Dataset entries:
--- START ---

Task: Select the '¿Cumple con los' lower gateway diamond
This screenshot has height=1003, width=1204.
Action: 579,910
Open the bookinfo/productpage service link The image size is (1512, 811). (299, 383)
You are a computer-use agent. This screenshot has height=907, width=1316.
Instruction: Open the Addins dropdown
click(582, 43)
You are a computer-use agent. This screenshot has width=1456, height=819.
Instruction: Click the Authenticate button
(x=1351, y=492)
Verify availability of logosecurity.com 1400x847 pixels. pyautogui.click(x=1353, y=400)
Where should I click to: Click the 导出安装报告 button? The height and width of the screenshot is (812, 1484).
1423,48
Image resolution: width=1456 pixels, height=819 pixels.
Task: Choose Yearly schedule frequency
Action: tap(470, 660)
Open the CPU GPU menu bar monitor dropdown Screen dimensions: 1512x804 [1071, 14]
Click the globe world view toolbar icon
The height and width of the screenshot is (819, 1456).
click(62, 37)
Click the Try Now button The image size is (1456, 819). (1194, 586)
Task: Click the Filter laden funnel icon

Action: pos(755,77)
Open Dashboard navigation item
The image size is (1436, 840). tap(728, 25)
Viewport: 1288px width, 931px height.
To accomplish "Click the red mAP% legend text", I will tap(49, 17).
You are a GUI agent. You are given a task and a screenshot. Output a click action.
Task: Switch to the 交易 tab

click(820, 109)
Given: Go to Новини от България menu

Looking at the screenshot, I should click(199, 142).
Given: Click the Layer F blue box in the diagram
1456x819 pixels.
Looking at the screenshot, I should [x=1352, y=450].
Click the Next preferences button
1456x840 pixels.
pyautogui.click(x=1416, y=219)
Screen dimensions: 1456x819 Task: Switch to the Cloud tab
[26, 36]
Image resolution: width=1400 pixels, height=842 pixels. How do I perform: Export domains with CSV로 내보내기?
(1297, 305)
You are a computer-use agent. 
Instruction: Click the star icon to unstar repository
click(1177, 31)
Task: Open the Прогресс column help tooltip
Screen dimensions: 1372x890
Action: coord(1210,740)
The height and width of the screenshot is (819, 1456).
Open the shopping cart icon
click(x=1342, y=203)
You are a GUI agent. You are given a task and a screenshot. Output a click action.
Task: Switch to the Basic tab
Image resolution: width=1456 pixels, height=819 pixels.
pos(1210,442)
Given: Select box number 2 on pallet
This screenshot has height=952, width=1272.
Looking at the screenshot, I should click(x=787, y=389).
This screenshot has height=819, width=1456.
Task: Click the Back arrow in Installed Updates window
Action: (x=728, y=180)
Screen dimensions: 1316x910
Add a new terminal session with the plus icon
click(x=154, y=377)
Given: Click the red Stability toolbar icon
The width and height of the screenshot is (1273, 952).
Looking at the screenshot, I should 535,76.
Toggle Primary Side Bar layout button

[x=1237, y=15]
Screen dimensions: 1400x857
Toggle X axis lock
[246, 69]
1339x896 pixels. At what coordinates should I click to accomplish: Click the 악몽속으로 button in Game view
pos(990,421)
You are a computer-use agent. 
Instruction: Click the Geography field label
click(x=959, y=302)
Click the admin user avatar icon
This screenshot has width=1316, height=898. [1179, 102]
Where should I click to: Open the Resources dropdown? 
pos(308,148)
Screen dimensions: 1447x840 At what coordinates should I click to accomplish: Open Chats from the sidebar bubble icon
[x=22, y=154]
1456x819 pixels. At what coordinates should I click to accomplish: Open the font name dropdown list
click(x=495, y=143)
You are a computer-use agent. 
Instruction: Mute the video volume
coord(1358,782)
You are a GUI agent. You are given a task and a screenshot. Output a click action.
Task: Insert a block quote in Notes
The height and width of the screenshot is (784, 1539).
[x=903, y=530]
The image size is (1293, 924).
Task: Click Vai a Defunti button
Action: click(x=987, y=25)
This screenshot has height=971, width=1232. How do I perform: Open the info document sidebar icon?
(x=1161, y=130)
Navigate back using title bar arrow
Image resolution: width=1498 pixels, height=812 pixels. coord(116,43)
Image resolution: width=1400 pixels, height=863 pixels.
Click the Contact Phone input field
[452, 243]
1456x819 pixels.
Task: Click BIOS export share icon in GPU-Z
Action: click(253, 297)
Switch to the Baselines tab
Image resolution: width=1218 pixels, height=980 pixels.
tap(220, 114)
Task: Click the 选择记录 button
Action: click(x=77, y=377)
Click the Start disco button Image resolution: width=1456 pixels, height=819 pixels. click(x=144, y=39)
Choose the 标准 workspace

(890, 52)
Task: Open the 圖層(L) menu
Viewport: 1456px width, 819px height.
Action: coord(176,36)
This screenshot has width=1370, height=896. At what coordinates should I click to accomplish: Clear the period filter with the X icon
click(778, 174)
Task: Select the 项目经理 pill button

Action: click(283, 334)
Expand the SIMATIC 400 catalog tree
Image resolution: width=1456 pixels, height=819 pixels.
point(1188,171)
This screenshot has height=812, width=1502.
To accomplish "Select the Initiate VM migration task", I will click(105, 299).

--- END ---

WORK TO BE COMPLETED:
Copy all of the data exactly. Skip nothing.

ANSWER SECTION:
Task: Select the '¿Cumple con los' lower gateway diamond
This screenshot has height=1003, width=1204.
Action: 579,910
Open the bookinfo/productpage service link The image size is (1512, 811). (299, 383)
You are a computer-use agent. This screenshot has height=907, width=1316.
Instruction: Open the Addins dropdown
click(582, 43)
You are a computer-use agent. This screenshot has width=1456, height=819.
Instruction: Click the Authenticate button
(x=1351, y=492)
Verify availability of logosecurity.com 1400x847 pixels. pyautogui.click(x=1353, y=400)
Where should I click to: Click the 导出安装报告 button? The height and width of the screenshot is (812, 1484).
1423,48
Image resolution: width=1456 pixels, height=819 pixels.
Task: Choose Yearly schedule frequency
Action: tap(470, 660)
Open the CPU GPU menu bar monitor dropdown Screen dimensions: 1512x804 [1071, 14]
Click the globe world view toolbar icon
The height and width of the screenshot is (819, 1456).
click(62, 37)
Click the Try Now button The image size is (1456, 819). (1194, 586)
Task: Click the Filter laden funnel icon

Action: pos(755,77)
Open Dashboard navigation item
The image size is (1436, 840). tap(728, 25)
Viewport: 1288px width, 931px height.
To accomplish "Click the red mAP% legend text", I will tap(49, 17).
You are a GUI agent. You are given a task and a screenshot. Output a click action.
Task: Switch to the 交易 tab

click(820, 109)
Given: Go to Новини от България menu

Looking at the screenshot, I should click(199, 142).
Given: Click the Layer F blue box in the diagram
1456x819 pixels.
Looking at the screenshot, I should [x=1352, y=450].
Click the Next preferences button
1456x840 pixels.
pyautogui.click(x=1416, y=219)
Screen dimensions: 1456x819 Task: Switch to the Cloud tab
[26, 36]
Image resolution: width=1400 pixels, height=842 pixels. How do I perform: Export domains with CSV로 내보내기?
(1297, 305)
You are a computer-use agent. 
Instruction: Click the star icon to unstar repository
click(1177, 31)
Task: Open the Прогресс column help tooltip
Screen dimensions: 1372x890
Action: coord(1210,740)
The height and width of the screenshot is (819, 1456).
Open the shopping cart icon
click(x=1342, y=203)
You are a GUI agent. You are given a task and a screenshot. Output a click action.
Task: Switch to the Basic tab
Image resolution: width=1456 pixels, height=819 pixels.
pos(1210,442)
Given: Select box number 2 on pallet
This screenshot has height=952, width=1272.
Looking at the screenshot, I should click(x=787, y=389).
This screenshot has height=819, width=1456.
Task: Click the Back arrow in Installed Updates window
Action: (x=728, y=180)
Screen dimensions: 1316x910
Add a new terminal session with the plus icon
click(x=154, y=377)
Given: Click the red Stability toolbar icon
The width and height of the screenshot is (1273, 952).
Looking at the screenshot, I should 535,76.
Toggle Primary Side Bar layout button

[x=1237, y=15]
Screen dimensions: 1400x857
Toggle X axis lock
[246, 69]
1339x896 pixels. At what coordinates should I click to accomplish: Click the 악몽속으로 button in Game view
pos(990,421)
You are a computer-use agent. 
Instruction: Click the Geography field label
click(x=959, y=302)
Click the admin user avatar icon
This screenshot has width=1316, height=898. [1179, 102]
Where should I click to: Open the Resources dropdown? 
pos(308,148)
Screen dimensions: 1447x840 At what coordinates should I click to accomplish: Open Chats from the sidebar bubble icon
[x=22, y=154]
1456x819 pixels. At what coordinates should I click to accomplish: Open the font name dropdown list
click(x=495, y=143)
You are a computer-use agent. 
Instruction: Mute the video volume
coord(1358,782)
You are a GUI agent. You are given a task and a screenshot. Output a click action.
Task: Insert a block quote in Notes
The height and width of the screenshot is (784, 1539).
[x=903, y=530]
The image size is (1293, 924).
Task: Click Vai a Defunti button
Action: click(x=987, y=25)
This screenshot has height=971, width=1232. How do I perform: Open the info document sidebar icon?
(x=1161, y=130)
Navigate back using title bar arrow
Image resolution: width=1498 pixels, height=812 pixels. coord(116,43)
Image resolution: width=1400 pixels, height=863 pixels.
Click the Contact Phone input field
[452, 243]
1456x819 pixels.
Task: Click BIOS export share icon in GPU-Z
Action: click(253, 297)
Switch to the Baselines tab
Image resolution: width=1218 pixels, height=980 pixels.
tap(220, 114)
Task: Click the 选择记录 button
Action: click(x=77, y=377)
Click the Start disco button Image resolution: width=1456 pixels, height=819 pixels. click(x=144, y=39)
Choose the 标准 workspace

(890, 52)
Task: Open the 圖層(L) menu
Viewport: 1456px width, 819px height.
Action: coord(176,36)
This screenshot has width=1370, height=896. At what coordinates should I click to accomplish: Clear the period filter with the X icon
click(778, 174)
Task: Select the 项目经理 pill button

Action: click(283, 334)
Expand the SIMATIC 400 catalog tree
Image resolution: width=1456 pixels, height=819 pixels.
point(1188,171)
This screenshot has height=812, width=1502.
To accomplish "Select the Initiate VM migration task", I will click(105, 299).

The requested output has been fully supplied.